DIRECTIONS FOR THIS TASK
Using the data below, gather each line that includes the word "height".

DATASET EXCERPTS
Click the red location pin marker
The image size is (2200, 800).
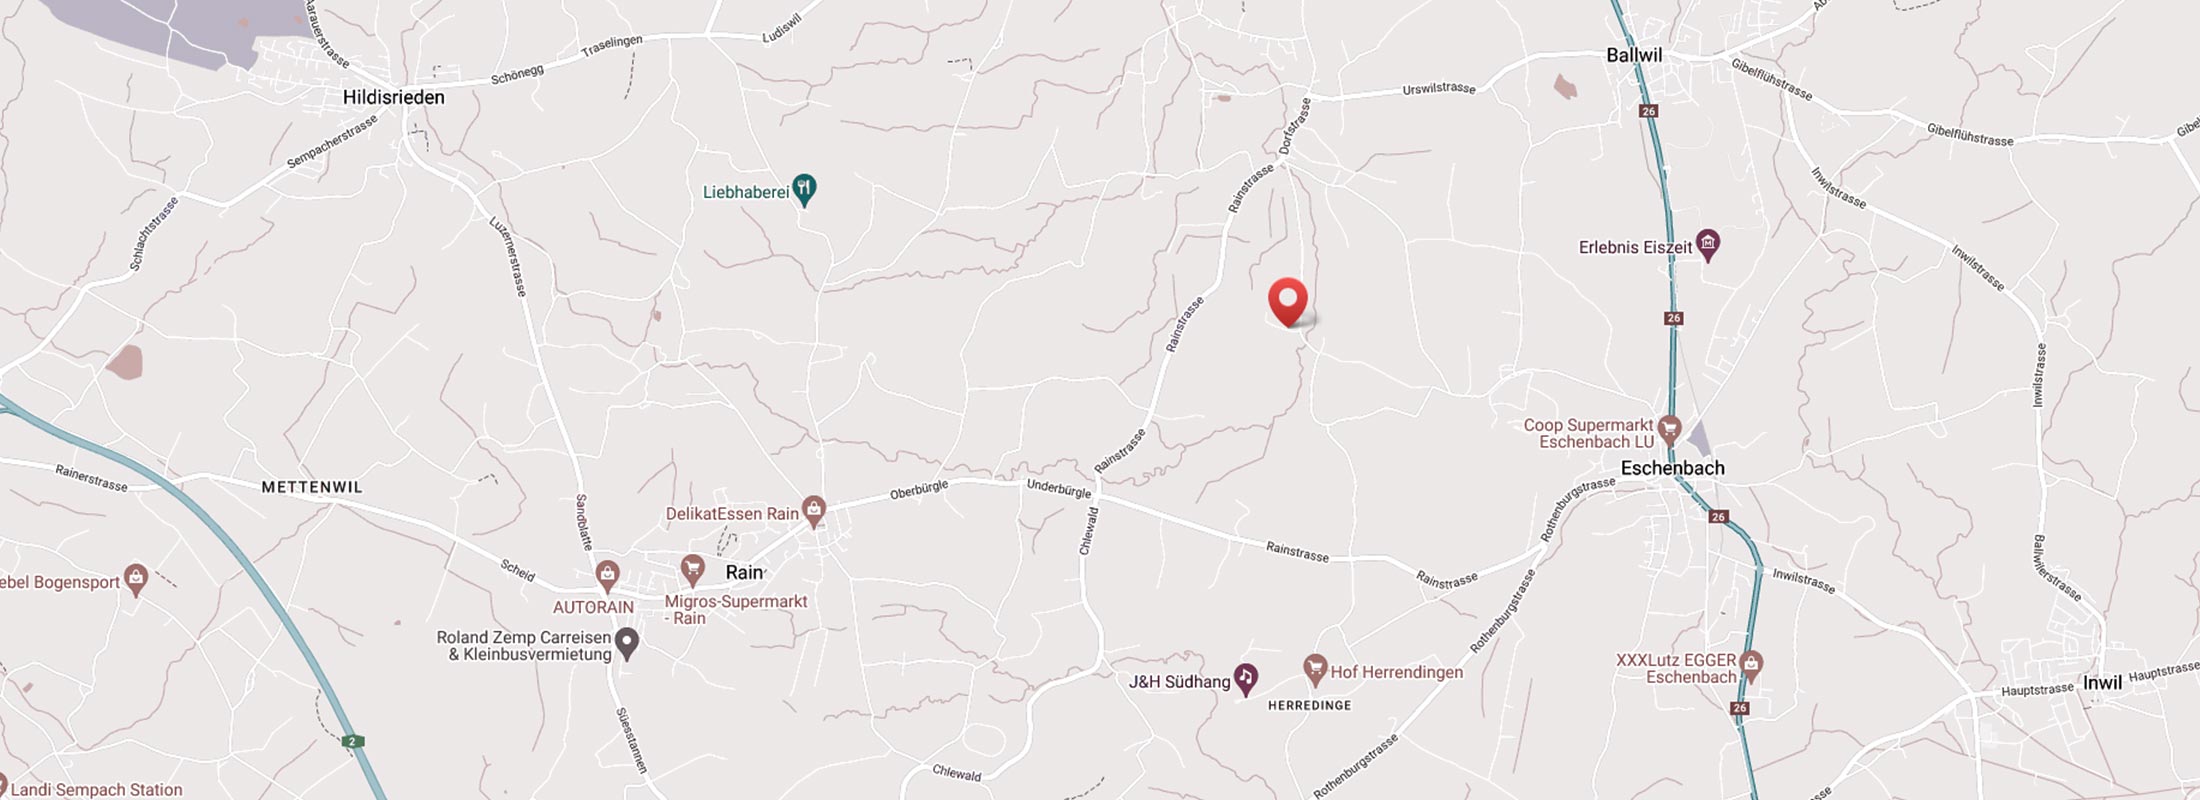coord(1288,302)
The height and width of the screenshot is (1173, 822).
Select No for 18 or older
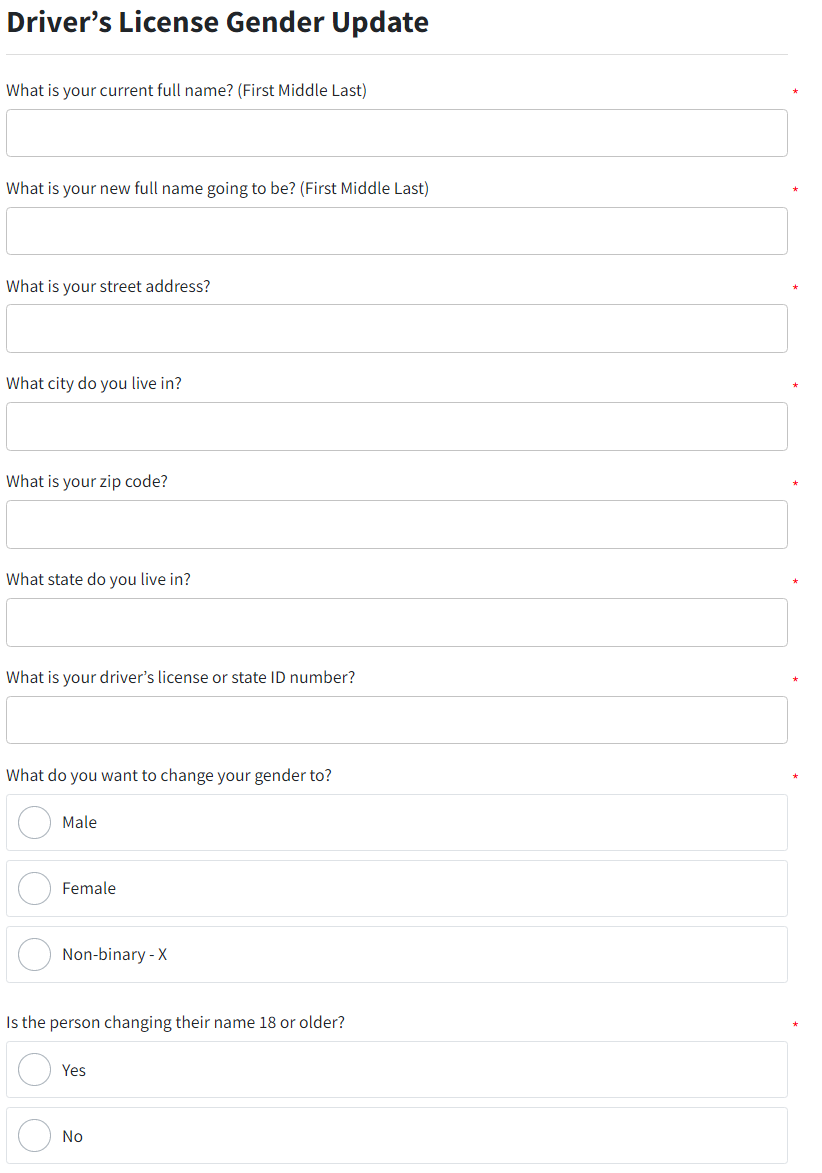click(34, 1135)
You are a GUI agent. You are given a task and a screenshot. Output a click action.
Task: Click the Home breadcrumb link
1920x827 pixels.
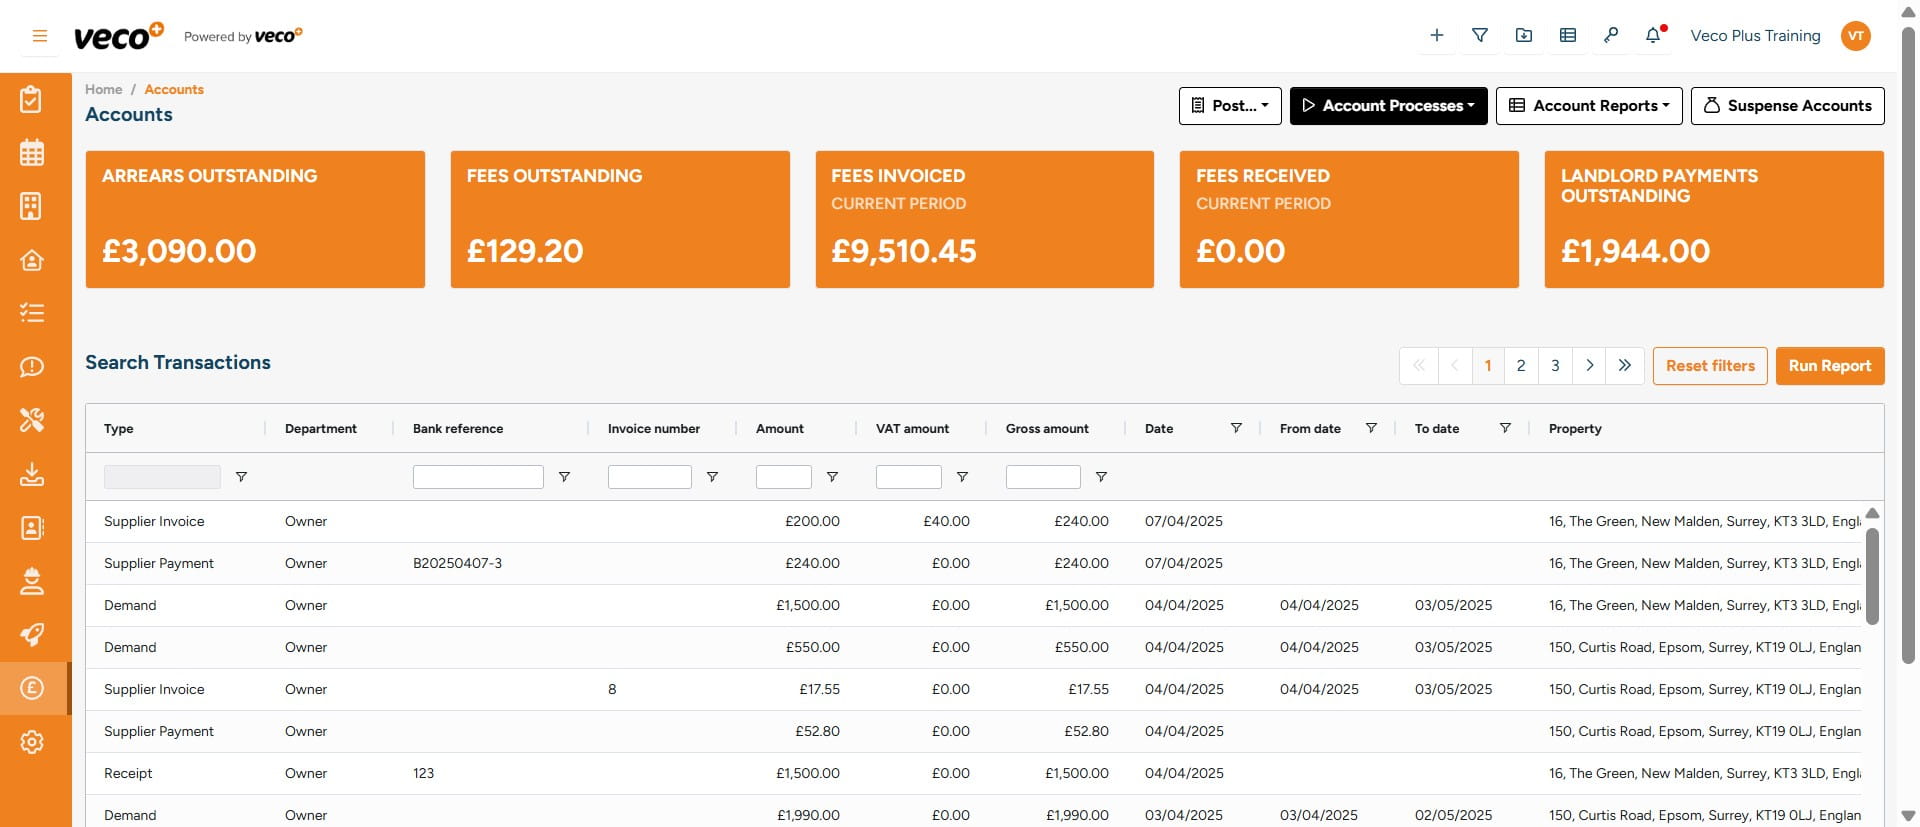pyautogui.click(x=103, y=89)
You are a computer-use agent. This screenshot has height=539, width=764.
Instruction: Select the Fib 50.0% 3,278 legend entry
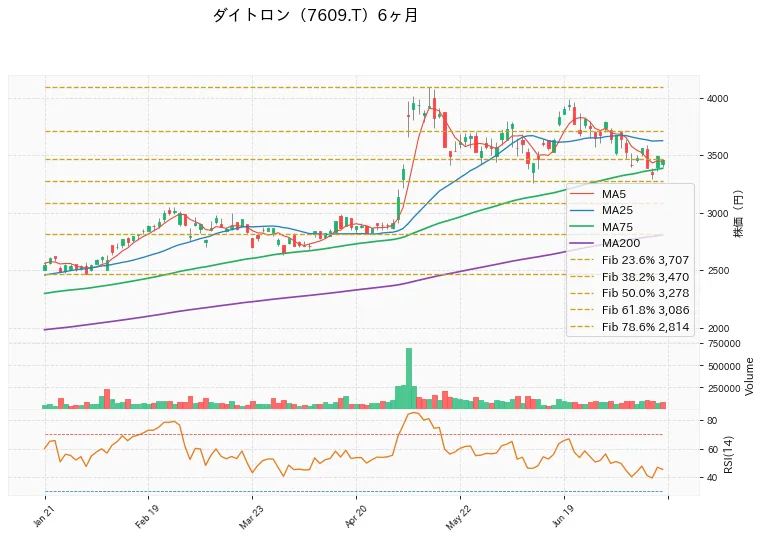tap(630, 293)
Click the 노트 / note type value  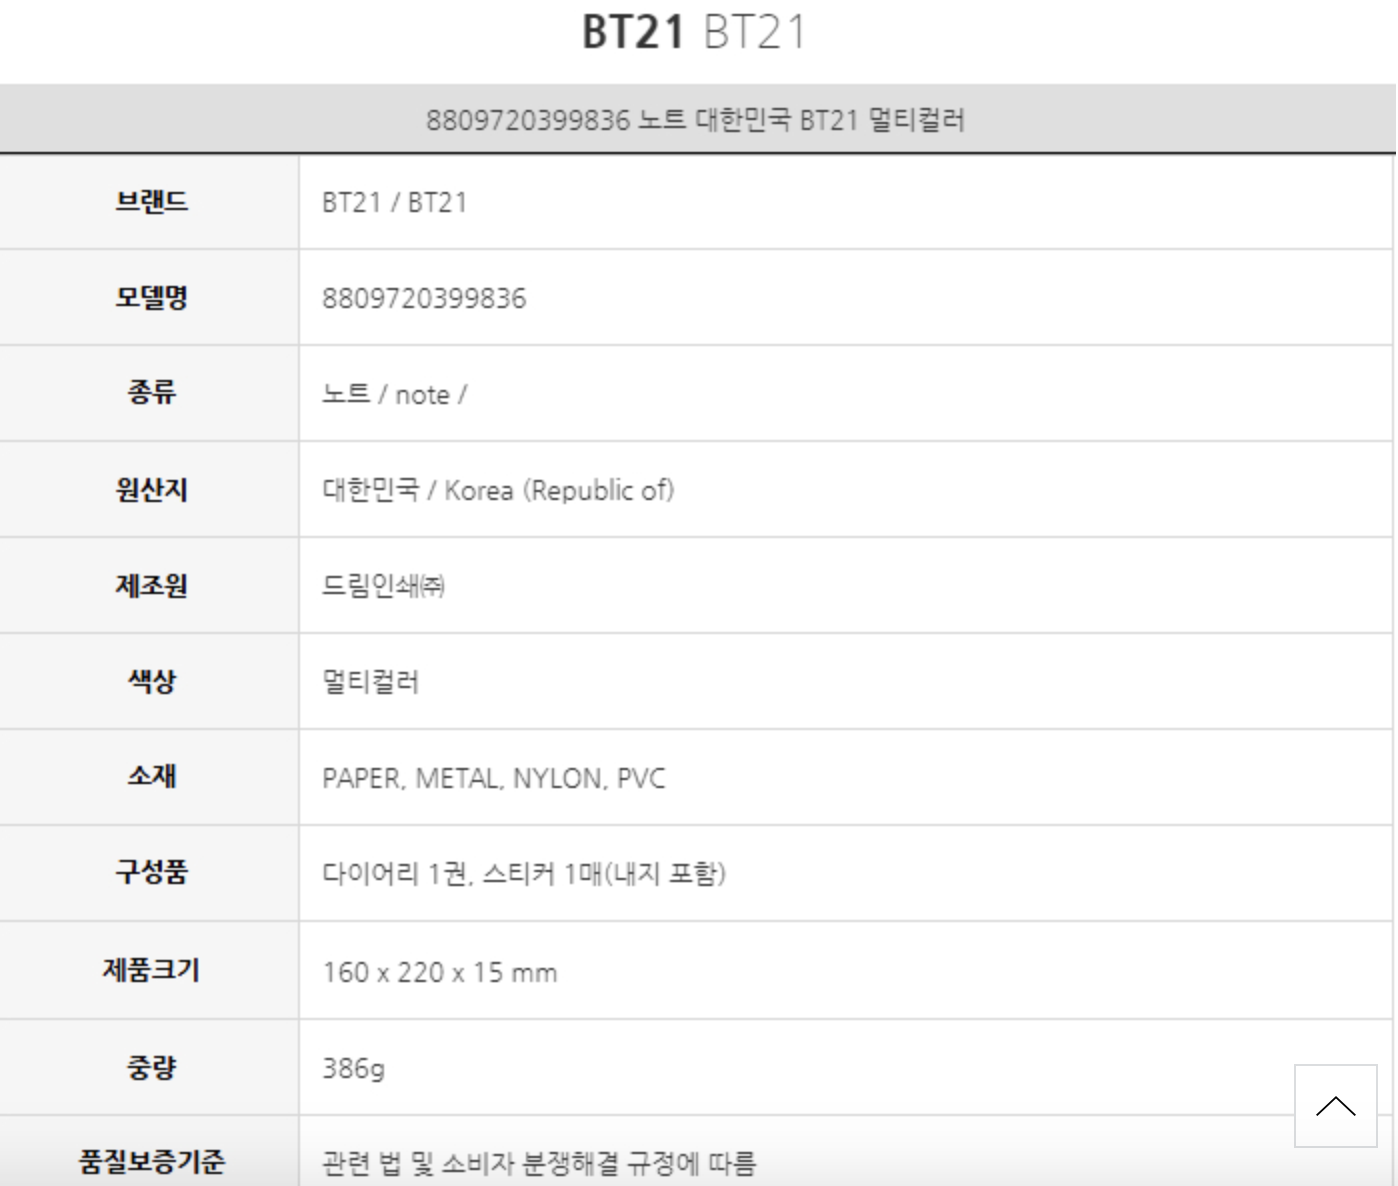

PROBLEM SOLUTION
The height and width of the screenshot is (1173, 822).
You are a computer-use agent. This screenshot has height=539, width=764.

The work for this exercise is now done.